Written task 1
Answer each question from the shoe forum thread, marking your answers (a), (b) and (c).
(a) Where did Andy wear his shoes out on Friday night?
(b) How many days did the monks take to reach Los Angeles from the UK?
(c) Which brand did Jay Koz upgrade to before dropping his earlier line?
Written task 2
Write the post that comes next in the shoe forum thread, picking up after its final sentence.

Article
-- start --

They are fantastic but I worry about the maintenance and the sizing. It would be difficult to try a new brand by mail order due to the possibility of having to exchange them. If I had a local dealer to get my first pair it would be easier to purchase on line with the next pair.
They are tempting though.


----------



## Owen Meany (Jul 10, 2008)

WOW, Props to Herring! Over the past (6) months I have been reaching beyond my AEs and Aldens, the former because of styling and the latter due to quality control issues. I got my first pair of English shoes (C&J) through Brooks Bother and was treated to a fantastic split toe of remarkable shape, quality and understated good looks....anyway, it seems every effort I have made to build upon my English collection has fallen flat due to stock supplies and the like...

Then I saw this post, went to the Herring site, found a pair of monks I liked and (4) days later - from the UK to Los Angeles - the are here! I have purchased many shirt from the UK and none have every arrives to quickly!

Herring as earned a new customer....thanks, jtb (I'll report on the shoes separately - Trickers' Monk)


----------



## Andy (Aug 25, 2002)

I've worn these shoes around the house just to make sure everything was good, but on Friday night I wore them out to the McCallum Theatre in Palm Desert.

The shoes fit perfectly, felt great and had no lines (wrinkles) on them at the end of the evening!! I finally found the right size!

This is a great theatre and if you're ever in the Palm Springs area just go! Doesn't matter what's playing it will be a wonderful concert and a fantastic experience. Doesn't hurt that an AskAndy Member is in charge of productions! We saw Michael Feinstein and Tyne Daly.


----------



## sclemmons (Mar 4, 2006)

Jay Koz stocked a line of shoes much like these when he had his store on 2nd Avenue. They came with shoe trees in them, and I bought four different pair, including a pair of spectators much like these, a suede wing tip, a brown wing tip, and a brown spectator with foxing holes the size of shirt buttons. Don't know whether these were they or what they were, but he upgraded to Edward Green and dropped the line. It would be great to have a resource to acquire the JK products again.

-- end --

Given material
-- start --

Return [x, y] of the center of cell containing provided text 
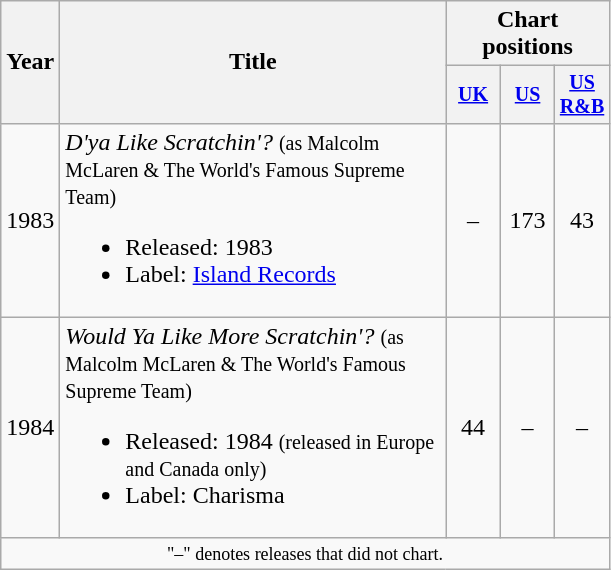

-- end --

Expected output 1
(a) The McCallum Theatre in Palm Desert.
(b) Four days.
(c) Edward Green.

Expected output 2
----------



## Claus (Apr 8, 2010)

Sator said:


> I don't think that UK shoes run big, rather it is the conversion tables that are incorrect. Most people are much better off converting US size to UK size by subtracting 1.


This is also my impression.

Simple maths tells us that this is true. The _American Apparel and Footwear Association_ (previously called _Footwear Industries of America_) suggest to follow this formular:_

Men's size (US)_ = Last length in inch × 3 - 24

The English system follows the formular:

_Adult size (UK)_ = Last length in inch × 3 - 25

Simply substraction tells that the difference is one full size.

Also, there's a study by the _Shoe and Allied Trade Research Association_, Northamptonshire:


> The American system is also confusing because, although using inches, they start one-twelfth of an inch smaller than the English system, causing the American size to be one-quarter of a size smaller. This is further complicated because the actual size scale marked on the footwear is much larger. Women's shoes tend to be 1.5 sizes larger, but men's shoes are only 1 size larger than the equivalent English fitting.


Reference: "Settling footwear complains" by Parker, K., Tailby, S., and Weston, A.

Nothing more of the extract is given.